MySQL Cluster goes into full crash every 5-10mins

Hi everyone,

I’ve been testing Percona Everest with Percona XtraDB Cluster on our private (non production) Kubernetes (k3s) environment (hosted on big vSphere cluster). The goal is to validate and prepare deployment workflows before pushing anything to production.

Initially, I ran into a number of issues: SSO problems, missing annotations support on services, and a few quirks in the setup flow. I’ve submitted issues and PRs where appropriate and kept going, hoping things would be better.

Unfortunately, over the past few days, things have gone from shaky to downright unusable. The MySQL cluster now crashes repeatedly, seemingly at random. No data access, no connections, just a complete starts full crash. For example, just now, it restarted itself 3 times within 30 minutes while I was running very basic queries and inserts. It acts as if it just gives up and shuts down completely.

This is happening on a relatively clean k3s install, and I’m struggling to understand why such basic functionality is so unstable. I’ve tried other MySQL operators/setups on Kubernetes, and honestly, it’s surprising how far many of them feel from being production-grade.

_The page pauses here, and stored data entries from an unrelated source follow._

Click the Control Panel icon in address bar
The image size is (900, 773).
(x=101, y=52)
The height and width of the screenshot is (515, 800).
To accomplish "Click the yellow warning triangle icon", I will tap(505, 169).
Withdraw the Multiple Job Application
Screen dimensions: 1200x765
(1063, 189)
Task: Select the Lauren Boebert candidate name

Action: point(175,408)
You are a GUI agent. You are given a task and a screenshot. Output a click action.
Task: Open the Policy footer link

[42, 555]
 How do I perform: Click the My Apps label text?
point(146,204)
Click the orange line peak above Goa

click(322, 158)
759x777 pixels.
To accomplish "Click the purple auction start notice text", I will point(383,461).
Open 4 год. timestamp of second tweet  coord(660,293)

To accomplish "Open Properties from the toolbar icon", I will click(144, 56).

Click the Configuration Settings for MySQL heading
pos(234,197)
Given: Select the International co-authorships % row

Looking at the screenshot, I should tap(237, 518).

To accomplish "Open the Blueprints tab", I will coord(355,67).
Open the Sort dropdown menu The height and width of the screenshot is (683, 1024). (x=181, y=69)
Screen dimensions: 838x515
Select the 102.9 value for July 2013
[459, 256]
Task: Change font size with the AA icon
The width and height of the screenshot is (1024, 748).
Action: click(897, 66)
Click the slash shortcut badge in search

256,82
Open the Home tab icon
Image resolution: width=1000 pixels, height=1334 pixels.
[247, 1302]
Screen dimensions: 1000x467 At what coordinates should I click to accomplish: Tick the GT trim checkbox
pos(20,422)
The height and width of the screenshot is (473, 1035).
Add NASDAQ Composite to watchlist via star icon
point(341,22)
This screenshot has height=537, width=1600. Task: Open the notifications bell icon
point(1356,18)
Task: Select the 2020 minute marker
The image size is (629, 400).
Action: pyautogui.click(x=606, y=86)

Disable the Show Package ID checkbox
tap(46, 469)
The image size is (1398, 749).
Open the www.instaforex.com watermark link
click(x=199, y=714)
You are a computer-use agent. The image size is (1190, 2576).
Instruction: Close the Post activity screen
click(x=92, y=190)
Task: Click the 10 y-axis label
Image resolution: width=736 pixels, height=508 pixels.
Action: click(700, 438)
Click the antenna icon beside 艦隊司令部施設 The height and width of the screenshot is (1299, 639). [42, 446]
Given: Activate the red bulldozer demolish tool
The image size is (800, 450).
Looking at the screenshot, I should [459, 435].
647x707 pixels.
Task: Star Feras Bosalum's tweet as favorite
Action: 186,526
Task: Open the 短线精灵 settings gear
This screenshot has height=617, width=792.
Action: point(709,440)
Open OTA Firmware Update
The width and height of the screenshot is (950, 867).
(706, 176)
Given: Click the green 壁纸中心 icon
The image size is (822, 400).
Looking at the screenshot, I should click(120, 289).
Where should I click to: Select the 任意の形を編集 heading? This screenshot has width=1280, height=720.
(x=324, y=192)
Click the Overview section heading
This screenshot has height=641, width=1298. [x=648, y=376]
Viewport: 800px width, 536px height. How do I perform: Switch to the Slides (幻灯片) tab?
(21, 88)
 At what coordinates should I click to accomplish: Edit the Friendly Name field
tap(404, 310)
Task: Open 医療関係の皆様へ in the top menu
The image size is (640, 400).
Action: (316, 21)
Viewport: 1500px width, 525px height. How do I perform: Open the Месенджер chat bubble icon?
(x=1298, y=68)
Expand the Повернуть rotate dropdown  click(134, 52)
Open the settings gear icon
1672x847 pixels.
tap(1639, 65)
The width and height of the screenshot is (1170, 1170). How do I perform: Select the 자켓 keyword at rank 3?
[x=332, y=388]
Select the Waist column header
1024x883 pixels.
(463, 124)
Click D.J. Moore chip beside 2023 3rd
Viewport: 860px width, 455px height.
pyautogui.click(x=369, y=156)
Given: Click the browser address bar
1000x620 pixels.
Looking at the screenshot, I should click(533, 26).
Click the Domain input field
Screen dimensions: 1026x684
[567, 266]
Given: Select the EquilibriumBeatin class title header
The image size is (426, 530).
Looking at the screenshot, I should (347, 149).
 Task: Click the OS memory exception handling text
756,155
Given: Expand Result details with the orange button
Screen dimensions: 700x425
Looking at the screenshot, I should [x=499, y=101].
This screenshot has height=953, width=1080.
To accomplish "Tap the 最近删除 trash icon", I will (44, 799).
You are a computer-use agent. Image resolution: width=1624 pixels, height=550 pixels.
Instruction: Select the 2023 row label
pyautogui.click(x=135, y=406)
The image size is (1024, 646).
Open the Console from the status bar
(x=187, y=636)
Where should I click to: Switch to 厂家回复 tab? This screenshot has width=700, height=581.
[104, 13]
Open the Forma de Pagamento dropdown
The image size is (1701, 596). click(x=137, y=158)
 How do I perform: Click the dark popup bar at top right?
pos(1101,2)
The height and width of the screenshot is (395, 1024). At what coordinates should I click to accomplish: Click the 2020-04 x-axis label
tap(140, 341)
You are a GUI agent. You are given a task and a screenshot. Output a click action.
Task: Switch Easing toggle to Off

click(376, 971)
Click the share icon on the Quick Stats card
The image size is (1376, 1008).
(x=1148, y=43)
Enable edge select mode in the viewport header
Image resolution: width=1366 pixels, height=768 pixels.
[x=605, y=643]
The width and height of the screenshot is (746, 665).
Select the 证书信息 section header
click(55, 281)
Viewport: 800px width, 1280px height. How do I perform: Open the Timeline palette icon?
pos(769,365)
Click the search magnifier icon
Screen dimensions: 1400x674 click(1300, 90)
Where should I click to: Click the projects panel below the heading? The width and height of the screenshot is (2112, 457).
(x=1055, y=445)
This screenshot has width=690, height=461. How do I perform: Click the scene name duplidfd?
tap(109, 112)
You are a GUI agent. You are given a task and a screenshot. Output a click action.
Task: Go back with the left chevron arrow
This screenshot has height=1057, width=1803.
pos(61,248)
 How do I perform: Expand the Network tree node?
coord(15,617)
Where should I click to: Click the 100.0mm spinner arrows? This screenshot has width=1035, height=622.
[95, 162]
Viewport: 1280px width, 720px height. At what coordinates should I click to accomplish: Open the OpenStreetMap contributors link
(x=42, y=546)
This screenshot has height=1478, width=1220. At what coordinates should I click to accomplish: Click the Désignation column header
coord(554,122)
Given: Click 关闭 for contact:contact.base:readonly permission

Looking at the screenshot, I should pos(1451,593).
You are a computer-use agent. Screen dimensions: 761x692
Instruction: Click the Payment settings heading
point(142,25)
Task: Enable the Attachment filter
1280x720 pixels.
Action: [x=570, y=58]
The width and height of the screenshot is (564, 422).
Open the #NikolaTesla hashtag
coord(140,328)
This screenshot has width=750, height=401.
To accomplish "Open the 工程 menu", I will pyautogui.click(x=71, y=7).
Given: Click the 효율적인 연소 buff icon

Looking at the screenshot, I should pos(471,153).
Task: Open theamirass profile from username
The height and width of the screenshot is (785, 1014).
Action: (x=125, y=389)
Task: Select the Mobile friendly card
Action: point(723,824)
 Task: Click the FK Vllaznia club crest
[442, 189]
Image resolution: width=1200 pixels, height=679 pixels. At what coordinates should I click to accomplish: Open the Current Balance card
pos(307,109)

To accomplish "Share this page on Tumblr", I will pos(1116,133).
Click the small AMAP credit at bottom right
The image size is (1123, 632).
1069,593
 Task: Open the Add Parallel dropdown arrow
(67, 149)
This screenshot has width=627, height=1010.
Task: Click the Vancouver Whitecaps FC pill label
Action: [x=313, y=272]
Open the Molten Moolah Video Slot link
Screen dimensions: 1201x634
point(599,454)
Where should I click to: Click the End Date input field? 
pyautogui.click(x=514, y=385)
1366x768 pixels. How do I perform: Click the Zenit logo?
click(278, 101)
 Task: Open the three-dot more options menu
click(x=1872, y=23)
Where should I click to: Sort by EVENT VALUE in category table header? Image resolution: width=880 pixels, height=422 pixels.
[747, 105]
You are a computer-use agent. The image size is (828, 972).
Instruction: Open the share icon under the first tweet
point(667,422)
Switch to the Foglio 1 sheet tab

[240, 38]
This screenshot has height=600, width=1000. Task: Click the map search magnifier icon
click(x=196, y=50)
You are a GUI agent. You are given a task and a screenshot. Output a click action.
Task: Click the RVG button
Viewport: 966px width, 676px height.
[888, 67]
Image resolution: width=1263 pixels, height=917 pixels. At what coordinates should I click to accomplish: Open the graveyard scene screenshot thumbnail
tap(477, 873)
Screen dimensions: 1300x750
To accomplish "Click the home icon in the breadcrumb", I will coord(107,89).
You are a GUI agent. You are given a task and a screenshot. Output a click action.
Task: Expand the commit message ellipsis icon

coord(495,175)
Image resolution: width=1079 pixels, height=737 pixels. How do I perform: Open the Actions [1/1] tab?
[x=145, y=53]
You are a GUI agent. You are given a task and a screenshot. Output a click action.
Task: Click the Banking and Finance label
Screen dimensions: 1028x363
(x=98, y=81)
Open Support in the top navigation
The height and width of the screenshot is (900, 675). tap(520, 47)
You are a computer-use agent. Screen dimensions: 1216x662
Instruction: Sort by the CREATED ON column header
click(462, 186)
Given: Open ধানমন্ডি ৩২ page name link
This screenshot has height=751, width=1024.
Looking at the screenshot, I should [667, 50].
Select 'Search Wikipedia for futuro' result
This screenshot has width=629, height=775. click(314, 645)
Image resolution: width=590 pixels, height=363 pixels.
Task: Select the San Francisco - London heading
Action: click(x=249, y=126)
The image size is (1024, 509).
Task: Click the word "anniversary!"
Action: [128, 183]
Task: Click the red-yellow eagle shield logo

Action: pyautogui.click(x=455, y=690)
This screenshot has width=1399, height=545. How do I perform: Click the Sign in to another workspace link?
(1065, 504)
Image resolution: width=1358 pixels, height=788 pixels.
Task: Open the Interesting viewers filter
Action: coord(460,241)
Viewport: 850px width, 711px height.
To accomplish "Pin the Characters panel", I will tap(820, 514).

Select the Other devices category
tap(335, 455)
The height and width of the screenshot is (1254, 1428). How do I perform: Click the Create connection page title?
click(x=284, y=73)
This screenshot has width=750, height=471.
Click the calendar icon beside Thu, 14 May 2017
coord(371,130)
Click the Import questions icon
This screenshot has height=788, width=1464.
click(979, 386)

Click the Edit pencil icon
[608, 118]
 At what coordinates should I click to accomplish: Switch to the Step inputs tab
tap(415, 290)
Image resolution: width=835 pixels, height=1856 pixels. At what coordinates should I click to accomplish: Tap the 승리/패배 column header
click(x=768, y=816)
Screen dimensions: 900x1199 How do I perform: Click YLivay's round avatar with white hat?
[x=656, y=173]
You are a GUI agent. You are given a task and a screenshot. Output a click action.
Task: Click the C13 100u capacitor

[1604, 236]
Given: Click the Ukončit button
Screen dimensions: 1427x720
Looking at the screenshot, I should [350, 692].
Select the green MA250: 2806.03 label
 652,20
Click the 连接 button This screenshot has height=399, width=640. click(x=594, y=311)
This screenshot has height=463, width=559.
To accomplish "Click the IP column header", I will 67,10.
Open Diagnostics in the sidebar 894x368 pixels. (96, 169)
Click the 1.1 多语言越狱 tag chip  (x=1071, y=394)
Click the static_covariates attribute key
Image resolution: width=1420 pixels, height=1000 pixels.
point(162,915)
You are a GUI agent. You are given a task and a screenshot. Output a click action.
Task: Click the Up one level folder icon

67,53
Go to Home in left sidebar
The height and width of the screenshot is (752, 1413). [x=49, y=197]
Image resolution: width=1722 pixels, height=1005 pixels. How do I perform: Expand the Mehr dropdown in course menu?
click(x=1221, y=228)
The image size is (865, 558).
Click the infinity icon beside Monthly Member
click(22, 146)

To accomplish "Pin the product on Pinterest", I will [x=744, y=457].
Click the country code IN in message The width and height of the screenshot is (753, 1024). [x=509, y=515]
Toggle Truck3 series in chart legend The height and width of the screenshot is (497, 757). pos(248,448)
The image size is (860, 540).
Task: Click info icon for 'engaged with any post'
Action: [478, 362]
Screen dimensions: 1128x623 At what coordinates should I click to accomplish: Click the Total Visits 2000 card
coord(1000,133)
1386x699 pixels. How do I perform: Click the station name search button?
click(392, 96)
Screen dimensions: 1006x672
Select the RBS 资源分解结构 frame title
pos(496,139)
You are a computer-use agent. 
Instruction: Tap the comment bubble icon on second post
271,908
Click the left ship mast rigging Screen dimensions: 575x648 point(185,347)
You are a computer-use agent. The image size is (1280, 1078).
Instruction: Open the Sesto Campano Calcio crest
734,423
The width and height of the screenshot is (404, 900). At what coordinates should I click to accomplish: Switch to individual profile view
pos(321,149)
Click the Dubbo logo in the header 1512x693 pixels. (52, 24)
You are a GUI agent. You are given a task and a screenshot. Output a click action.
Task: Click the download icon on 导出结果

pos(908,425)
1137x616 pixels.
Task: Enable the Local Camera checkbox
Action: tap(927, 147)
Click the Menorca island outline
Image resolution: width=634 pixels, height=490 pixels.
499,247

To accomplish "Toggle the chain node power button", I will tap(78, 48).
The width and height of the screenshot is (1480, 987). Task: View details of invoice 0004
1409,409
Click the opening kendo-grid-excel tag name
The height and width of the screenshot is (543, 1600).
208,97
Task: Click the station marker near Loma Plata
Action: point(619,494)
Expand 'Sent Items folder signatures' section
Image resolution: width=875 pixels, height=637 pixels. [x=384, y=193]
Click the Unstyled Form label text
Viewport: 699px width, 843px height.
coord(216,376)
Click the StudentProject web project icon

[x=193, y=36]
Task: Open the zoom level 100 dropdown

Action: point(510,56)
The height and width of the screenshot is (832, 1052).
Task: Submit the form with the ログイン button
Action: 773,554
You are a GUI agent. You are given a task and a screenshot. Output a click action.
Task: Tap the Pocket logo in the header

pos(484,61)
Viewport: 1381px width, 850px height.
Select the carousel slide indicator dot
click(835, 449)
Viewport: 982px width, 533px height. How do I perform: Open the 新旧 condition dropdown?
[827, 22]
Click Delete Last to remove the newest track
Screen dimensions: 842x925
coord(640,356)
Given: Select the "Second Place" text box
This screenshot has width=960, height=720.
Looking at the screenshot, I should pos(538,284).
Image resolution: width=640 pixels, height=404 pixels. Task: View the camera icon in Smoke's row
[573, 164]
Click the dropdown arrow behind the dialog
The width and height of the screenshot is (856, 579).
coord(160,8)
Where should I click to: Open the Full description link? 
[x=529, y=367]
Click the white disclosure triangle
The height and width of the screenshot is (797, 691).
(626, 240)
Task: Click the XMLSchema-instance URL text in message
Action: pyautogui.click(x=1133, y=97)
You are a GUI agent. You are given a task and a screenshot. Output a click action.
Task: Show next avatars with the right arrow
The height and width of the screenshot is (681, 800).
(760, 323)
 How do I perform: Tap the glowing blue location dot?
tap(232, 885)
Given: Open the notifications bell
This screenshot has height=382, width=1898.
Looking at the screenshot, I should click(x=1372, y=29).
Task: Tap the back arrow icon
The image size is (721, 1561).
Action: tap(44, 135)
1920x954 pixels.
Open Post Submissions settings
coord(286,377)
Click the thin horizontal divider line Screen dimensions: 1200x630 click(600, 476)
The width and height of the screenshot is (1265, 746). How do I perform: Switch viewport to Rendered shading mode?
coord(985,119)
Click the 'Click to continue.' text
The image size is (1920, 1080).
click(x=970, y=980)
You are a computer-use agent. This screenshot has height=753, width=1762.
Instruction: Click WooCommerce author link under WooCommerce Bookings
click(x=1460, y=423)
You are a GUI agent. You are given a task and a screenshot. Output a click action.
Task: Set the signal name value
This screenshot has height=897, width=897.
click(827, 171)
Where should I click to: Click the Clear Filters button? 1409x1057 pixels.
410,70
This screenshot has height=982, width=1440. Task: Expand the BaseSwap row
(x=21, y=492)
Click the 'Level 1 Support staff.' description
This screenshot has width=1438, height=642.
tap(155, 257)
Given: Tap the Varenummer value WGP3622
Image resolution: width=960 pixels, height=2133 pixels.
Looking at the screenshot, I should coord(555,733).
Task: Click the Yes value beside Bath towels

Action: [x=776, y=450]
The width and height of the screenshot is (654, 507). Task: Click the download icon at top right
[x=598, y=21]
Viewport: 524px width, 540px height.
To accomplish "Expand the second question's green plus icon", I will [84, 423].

If needed, I can attach relevant logs, we have full monitoring in place, so crash traces and events are all there. But at this point, it’s becoming extremely frustrating, and I’m not sure what’s breaking or why.

Has anyone else experienced similar issues with Everest + XtraDB? Any insights would be appreciated, especially if you’ve managed to make it stable for production environments.

Thanks,
Aurimas

Console log of 1 PXC Pod

gist:3d30311237dc4a91521f44fe81e2fea8 · GitHub

@Aurimas_Niekis can you check if it’s the PMM sidecar container that’s getting OOM killed as reported here?

Hi @Aurimas_Niekis ,

In addition to what Diogo asked, can you please also share the following information:

  1. The configuration of your DatabaseCluster
    You can get this by running:
kubectl get databasecluster -n <your-namespace> <your-db-name> -oyaml
  1. An estimate of the total data size on your database cluster
  2. Details about your database usage patterns – approx. read/write per sec, number of concurrent users, etc.
  3. Whether you have a Monitoring instance configured for your DB?
  4. Number and size of your Kubernetes nodes

Hi @Diogo_Recharte,

Yes, I actually ran into issues with the PMM sidecar on day one. It was causing full node crashes (not just the pod), due to OOM. Because of that, I disabled monitoring entirely right away.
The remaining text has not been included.